Last week, Vincent (Vinnie) Curren, Principal at Breakthrough Public Media Consulting, Inc., gave an insightful Quello Center presentation about the technological and market potential of ATSC 3.0, an IP-based standard created by the Advanced Television Systems Committee (ATSC).[1] As CNET put it, this standard was created with the idea that most devices would be Internet-connected, enabling a hybrid system whereby the main content (audio and video) would be sent over the air, but other content (advertisements) would be sent over broadband and integrated into the program. This creates some very interesting opportunities for individualized marketing, though as ATSC touts in a somewhat cutesy promotional video, ATSC 3.0 is capable of a lot more.
The conversation with Vinnie took an interesting turn (to me anyhow), when he contrasted the state of public broadcasting in Michigan with that in Arkansas. According to Vinnie, public broadcast station management in Michigan is highly balkanized, whereas in Arkansas, it is largely centralized. This implied far fewer individual station engineers and managers in Arkansas, where budget savings from having a smaller bureaucracy are instead applied toward better local news coverage. Effectively, Vinnie was touting the benefits of merger to (state level) monopoly.
This statement immediately set off my antitrust alarm (which sounds like this). After all, even if a merger between two firms that preserves both firms’ products (e.g., broadcast stations) can reduce costs, monopolistic ownership could still raise prices above that in a duopoly by internalizing competition between the firms. More specifically, when one firm in a duopoly raises its price, some of its customers will switch to its competitor’s product and vice versa. This competitive threat puts downward pressure on prices relative to what happens under a monopoly. When a monopolist sells both products, a rise in the price of one positively impacts demand for the other, inducing the monopolist to set higher prices unless a merger to monopoly lowers costs sufficiently to offset this anti-competitive effect. The fact that antitrust practitioners seldom consent to a merger to monopoly suggests that the anti-competitive effect usually dominates.

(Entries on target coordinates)
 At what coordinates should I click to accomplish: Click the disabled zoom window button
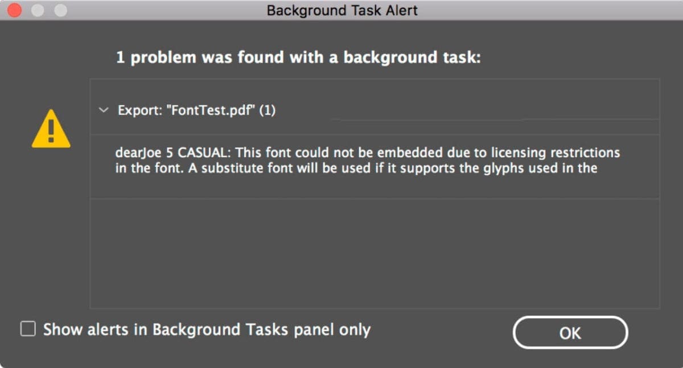click(59, 10)
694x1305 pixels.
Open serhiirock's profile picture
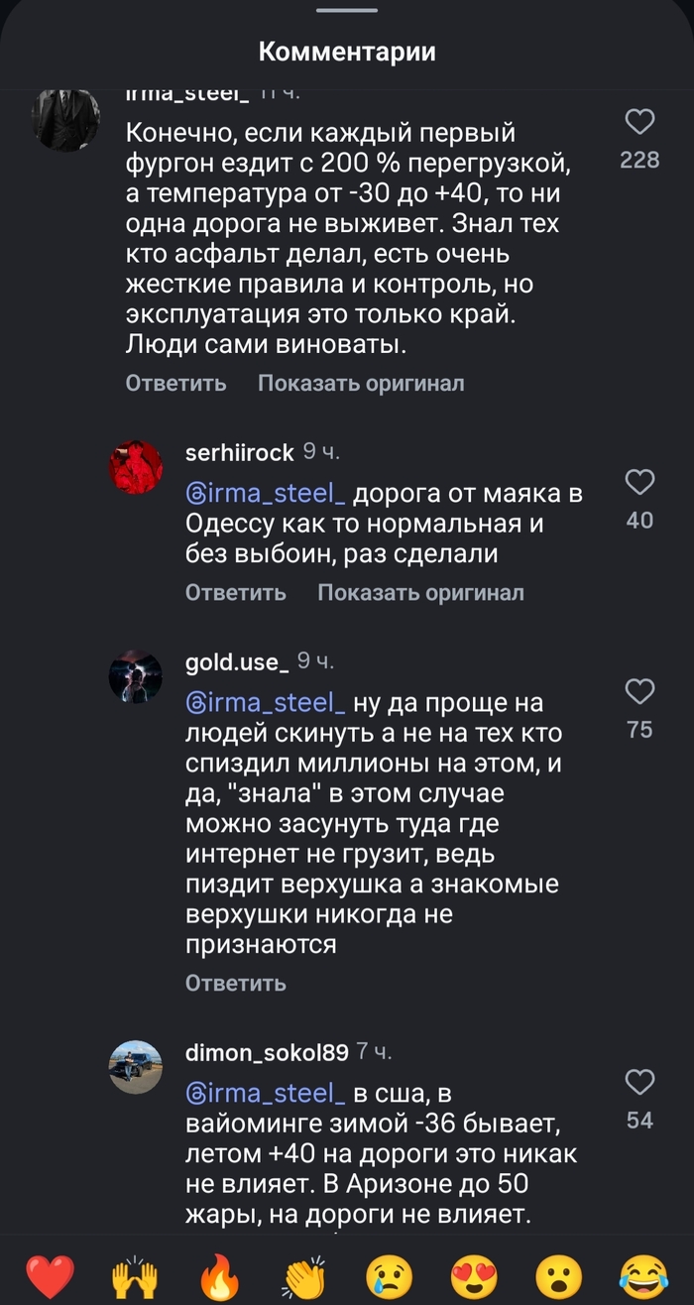click(135, 466)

Problems to solve:
1: For each statement about the public broadcasting post, answer yes or no to whether it agrees with the post, and quote the words that decide it. (a) Public broadcast station management in Arkansas is largely centralized. (b) Under the hybrid system described for ATSC 3.0, advertisements would be sent over the air together with the main audio and video. (c) Antitrust practitioners frequently consent to a merger to monopoly.
2: Carry the public broadcasting post forward from its final sentence.
This listing is not needed for what comes next.

Responses for each task:
1:
(a) Yes: "in Arkansas, it is largely centralized."
(b) No: "other content (advertisements) would be sent over broadband and integrated into the program."
(c) No: "antitrust practitioners seldom consent to a merger to monopoly"

2:
However, the broadcasting market is different! Broadcasters operate in a multi-sided market that is likely to become even more complicated by the spread of ATSC 3.0. First, consumers of content do not pay broadcasters to watch television. Instead, broadcasters subsidize consumers, but charge advertisers for airing commercials (though in the case of public broadcasting, this is largely supplemented by contributions from viewers like you). Broadcasters may also charge retransmission fees to cable operators who carry broadcasting content and do charge consumers for content generally. Moreover, with ATS 3.0, Internet service providers will have to be involved in this market if advertisements are to be integrated via broadband. This means that the effect of merger operates through a mechanism that is far more complex than the “internalization of competition.”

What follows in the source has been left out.